Сначала понемногу, а потом все больше и больше она стала раздавать милостыню. Многие бедные семьи Москвы смогли безвозмездно пользоваться ее квартирами, получать ежемесячное пособие. Она купила и заново отделала для детского приюта двухэтажный каменный дом. Приходской храм время от времени стал получать богатые вклады. Но сама Екатерина Владимировна в церковь никогда не входила, не смея осквернить ее своим грехом, а стояла на протяжении всей литургии в темной комнатке, пристроенной к северной стене храма, и молилась, прильнув к маленькому окошку, через которое доносились звуки песнопений.
В дом Новосильцевой, стоявший на бульваре против Страстного монастыря, куда ее наконец уговорили вернуться, потянулись монашки, вещуньи, ворожеи, нашепницы. Хозяйка обыкновенно сидела в их окружении в голубой гостиной перед портретом сына, писанного в полный рост, украшенным вазами с множеством редкостных цветов. Босоногие завшивевшие богомольцы рассказывали жаждавшей смерти матери о своей невеселой скитальческой жизни, о горе и нужде, которыми переполнен мир. Сын глядел на них с портрета — вечно молодой, в высоких ботфортах, флигель-адъютантском мундире, стягивающем сильное живое тело, треугольной шляпе с белым султаном.
Страшное, изуверское мучение предстояло принять Новосильцевой — еще целую четверть века жить, постоянно видя перед собой портрет единственного дитяти, которому она отказала в материнском благословении. Не иначе как злой демон преследует Орловых, решившихся в далеком 1762 году придушить свергнутого императора Петра III, чтобы возложить российскую корону на его вдову. Григорий сошел с ума, так и не оставив потомства. Анна, единственный ребенок Алексея, умерла незамужней. Умерли бездетными и оба брата уже бездетной Новосильцевой. Лошади орловской породы расплодились, а люди повывелись. Неужто это возмездие?..
В начале XVII века, в противовес солдатским манерам двора Генриха IV, маркиза Рамбулье стала приглашать в свой особняк изящных светских остроумцев для бесед о литературе, философии, нравственности. Здесь царил пасторальный дух, французские дамы и господа отдыхали от черни, которая спустя полтораста лет отправит на гильотину их правнуков.
В «Отеле Рамбулье» тонкие лирики посвящали дамам, в особенности хозяйке дома, свои сонеты, мадригалы, послания. Здесь пытались заменить непонятный, страшный, грубый мир камерным покойным мирком.
Новая мода привилась, и в Париже стали греметь имена женщин, умеющих держать салон. В европейских столицах начала девятнадцатого века в этом искусстве стяжали славу русские дамы, покинувшие свою родину, но продолжавшие получать мзду от своих русских рабов. Княгиня Ливен держала политический салон, где встречались дипломатические личности и обсуждали мировые проблемы.

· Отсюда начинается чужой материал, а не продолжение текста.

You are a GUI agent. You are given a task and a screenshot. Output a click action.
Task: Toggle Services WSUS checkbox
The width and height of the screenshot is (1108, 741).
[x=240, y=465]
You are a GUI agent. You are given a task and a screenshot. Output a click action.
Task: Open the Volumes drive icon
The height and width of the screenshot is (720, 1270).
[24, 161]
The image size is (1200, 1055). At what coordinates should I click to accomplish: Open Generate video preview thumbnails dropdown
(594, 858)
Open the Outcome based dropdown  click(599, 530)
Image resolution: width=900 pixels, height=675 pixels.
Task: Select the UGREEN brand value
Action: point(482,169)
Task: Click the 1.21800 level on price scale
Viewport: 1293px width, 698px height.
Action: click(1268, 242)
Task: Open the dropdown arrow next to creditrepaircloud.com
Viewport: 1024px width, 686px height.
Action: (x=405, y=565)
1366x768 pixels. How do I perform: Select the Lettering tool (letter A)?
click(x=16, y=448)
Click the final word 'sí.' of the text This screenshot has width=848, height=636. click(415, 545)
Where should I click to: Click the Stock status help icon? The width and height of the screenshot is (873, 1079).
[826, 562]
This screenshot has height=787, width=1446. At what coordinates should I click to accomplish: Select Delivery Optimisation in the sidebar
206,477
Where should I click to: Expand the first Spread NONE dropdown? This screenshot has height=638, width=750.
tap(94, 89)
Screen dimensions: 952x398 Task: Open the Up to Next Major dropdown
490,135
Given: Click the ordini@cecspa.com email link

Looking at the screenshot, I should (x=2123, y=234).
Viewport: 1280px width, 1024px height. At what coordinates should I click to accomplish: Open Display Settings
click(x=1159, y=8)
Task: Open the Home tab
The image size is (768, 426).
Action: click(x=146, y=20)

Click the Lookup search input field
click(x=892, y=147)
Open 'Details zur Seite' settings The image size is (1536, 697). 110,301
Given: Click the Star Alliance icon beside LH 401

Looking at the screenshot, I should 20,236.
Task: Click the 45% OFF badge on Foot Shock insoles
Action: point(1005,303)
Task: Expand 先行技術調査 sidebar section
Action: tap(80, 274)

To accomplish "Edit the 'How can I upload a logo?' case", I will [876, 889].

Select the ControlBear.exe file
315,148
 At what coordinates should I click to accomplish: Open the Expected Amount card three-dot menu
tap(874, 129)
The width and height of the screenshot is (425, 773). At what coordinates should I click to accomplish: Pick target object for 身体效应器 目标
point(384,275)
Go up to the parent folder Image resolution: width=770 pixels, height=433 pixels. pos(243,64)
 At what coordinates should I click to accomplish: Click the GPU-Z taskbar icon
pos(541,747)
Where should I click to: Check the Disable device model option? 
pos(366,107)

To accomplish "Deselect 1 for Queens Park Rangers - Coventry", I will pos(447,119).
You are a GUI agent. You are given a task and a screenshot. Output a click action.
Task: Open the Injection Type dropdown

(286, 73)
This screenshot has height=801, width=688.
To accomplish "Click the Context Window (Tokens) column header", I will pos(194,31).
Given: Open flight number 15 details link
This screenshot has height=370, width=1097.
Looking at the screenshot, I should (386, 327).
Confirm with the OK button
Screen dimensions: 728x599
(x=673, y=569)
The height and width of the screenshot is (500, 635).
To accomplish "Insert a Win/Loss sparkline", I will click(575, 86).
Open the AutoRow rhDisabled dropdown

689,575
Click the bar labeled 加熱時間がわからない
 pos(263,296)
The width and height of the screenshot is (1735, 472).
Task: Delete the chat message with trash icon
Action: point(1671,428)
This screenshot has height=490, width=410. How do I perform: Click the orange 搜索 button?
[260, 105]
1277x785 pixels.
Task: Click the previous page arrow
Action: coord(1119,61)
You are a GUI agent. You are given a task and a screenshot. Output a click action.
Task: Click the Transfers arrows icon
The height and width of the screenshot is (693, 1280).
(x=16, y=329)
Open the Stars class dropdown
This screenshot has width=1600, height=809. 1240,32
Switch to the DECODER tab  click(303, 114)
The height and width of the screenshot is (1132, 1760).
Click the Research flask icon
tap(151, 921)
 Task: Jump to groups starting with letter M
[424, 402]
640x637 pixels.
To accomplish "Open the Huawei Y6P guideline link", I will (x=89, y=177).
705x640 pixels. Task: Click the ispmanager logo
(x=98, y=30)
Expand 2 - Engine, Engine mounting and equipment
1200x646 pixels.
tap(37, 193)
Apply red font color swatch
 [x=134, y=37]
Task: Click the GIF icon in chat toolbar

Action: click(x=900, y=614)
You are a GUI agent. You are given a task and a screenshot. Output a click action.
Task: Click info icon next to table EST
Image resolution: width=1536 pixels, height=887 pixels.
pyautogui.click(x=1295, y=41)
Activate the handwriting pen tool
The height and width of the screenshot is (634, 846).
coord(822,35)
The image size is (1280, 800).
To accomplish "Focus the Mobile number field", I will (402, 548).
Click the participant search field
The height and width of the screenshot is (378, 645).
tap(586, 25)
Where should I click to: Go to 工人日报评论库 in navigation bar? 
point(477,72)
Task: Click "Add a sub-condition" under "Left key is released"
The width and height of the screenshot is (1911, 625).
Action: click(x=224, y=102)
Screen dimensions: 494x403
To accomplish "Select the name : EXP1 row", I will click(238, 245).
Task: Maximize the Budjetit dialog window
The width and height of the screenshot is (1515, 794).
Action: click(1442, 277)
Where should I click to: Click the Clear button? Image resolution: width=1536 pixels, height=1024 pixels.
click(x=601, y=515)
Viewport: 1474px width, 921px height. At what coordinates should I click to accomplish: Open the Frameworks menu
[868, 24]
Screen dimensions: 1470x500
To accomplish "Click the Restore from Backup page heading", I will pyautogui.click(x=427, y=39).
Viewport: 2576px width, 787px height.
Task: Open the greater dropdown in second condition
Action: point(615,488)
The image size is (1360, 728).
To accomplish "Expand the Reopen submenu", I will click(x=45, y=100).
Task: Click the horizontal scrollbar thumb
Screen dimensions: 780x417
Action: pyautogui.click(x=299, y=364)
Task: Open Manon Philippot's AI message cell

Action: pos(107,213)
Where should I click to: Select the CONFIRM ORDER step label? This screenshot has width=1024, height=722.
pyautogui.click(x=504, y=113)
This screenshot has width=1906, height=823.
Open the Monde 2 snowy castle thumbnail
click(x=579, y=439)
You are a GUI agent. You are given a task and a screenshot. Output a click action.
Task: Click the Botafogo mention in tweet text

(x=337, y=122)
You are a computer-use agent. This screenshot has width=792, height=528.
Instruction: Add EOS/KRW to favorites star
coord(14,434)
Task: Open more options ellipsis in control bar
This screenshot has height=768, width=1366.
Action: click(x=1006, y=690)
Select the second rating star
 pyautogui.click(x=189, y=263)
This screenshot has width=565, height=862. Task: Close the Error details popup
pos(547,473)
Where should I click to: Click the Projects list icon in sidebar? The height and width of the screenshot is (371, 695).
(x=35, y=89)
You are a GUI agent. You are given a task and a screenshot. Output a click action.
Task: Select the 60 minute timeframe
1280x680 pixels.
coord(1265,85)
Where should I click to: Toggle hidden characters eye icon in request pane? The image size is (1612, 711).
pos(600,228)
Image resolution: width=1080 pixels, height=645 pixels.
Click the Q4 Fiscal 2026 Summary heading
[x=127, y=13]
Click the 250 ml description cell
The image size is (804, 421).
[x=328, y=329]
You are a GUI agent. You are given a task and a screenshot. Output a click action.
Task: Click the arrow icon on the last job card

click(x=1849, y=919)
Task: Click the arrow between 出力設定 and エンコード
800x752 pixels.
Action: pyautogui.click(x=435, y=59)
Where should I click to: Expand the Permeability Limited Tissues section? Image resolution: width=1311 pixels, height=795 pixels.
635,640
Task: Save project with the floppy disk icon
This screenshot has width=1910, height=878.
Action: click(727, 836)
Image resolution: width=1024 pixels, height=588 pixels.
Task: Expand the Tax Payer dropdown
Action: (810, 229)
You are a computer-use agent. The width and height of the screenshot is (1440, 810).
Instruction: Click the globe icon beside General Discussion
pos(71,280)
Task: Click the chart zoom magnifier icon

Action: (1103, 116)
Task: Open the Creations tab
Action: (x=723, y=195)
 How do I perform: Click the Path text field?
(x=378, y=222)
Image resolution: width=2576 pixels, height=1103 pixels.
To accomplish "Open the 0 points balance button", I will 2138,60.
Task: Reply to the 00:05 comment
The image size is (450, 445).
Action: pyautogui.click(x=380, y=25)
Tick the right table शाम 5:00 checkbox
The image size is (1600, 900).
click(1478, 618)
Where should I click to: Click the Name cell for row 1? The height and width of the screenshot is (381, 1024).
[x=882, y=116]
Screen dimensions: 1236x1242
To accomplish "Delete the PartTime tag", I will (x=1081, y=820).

Свечина председательствовала в духовном салоне, где литературу в обязательном порядке окутывали мистическим туманом. Княгиня Багратион предпочитала иметь у себя всего понемножку: литературы, политики и даже естественных наук.
В Москве же европейским великосветским салонам предпочитали балы у генерал-губернатора, где щеголяли парижскими нарядами и прононсом; семейные кружки, где ели и пили до отвалу, нимало не заботясь о будущем; литературные вечера, на которых, правда, никогда не заходила речь об искусно отделанном и посвященном даме сердца рондо. В московских плебейских салонах все больше делились колкими шутками и эпиграммами, негодовали по поводу высочайшего указа о военных поселениях, читали статистические справки…
Если бы в России первой половины девятнадцатого века вдруг перестали собираться люди, чтобы поспорить об искусстве и общественной жизни, то, наверное литература наша, да и политическая мысль заодно с ней, имели бы единственного представителя в лице Фаддея Булгарина с его популярной «Северной пчелой».
Литературные салоны и кружки Москвы оттачивали умы, будоражили общество. Люди, желавшие просвещения себе и своему народу, спешили покинуть свой домашний мирок, чтобы поспорить о судьбах мира. По понедельникам собирались у желчного Петра Чаадаева и восторженного Федора Глинки, четверги проводили у просвещенного Александра Вельтмана, в субботу гостей встречал добродушный Сергей Тимофеевич Аксаков. Но, наверное, дольше всего, с конца двадцатых годов в течение трех десятилетий, просуществовали воскресные литературные вечера в гостиной Авдотьи Петровны Елагиной. Далеко не всегда они походили на литературные, хотя и перевидели в своих стенах почти всех известных писателей. Здесь рождались и крепли в спорах ораторы, скрещивая мечи «за» и «против» народных обычаев, крепостного права, русского искусства.